Data entries
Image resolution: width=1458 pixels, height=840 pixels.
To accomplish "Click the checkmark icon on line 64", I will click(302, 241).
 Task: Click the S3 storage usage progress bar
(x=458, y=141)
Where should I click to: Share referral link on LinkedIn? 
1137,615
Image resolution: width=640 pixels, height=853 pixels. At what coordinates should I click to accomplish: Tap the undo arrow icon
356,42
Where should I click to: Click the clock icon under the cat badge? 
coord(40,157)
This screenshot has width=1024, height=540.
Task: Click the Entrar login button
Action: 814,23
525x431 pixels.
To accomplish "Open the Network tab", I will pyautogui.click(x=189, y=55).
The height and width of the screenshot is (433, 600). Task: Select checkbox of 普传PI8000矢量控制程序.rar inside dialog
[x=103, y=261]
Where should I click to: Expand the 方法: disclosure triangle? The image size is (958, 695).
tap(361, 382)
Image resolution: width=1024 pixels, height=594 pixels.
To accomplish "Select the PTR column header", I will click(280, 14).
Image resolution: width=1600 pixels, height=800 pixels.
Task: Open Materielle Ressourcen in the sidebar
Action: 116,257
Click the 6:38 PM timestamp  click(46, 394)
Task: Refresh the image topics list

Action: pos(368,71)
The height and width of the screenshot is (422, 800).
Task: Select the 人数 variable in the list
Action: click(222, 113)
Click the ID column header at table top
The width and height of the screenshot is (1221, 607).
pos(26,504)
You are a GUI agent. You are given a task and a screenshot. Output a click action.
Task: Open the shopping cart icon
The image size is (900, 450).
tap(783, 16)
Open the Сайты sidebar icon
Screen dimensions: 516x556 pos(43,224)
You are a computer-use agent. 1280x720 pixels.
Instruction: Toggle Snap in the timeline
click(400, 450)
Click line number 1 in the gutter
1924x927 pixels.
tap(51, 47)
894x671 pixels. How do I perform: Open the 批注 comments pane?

**EXERCISE BRIEF:** From the line containing "1924x927 pixels." through the last line of the records, output each line exactly and nothing more.

**ANSWER TO THIS TASK:**
1924x927 pixels.
tap(51, 47)
894x671 pixels. How do I perform: Open the 批注 comments pane?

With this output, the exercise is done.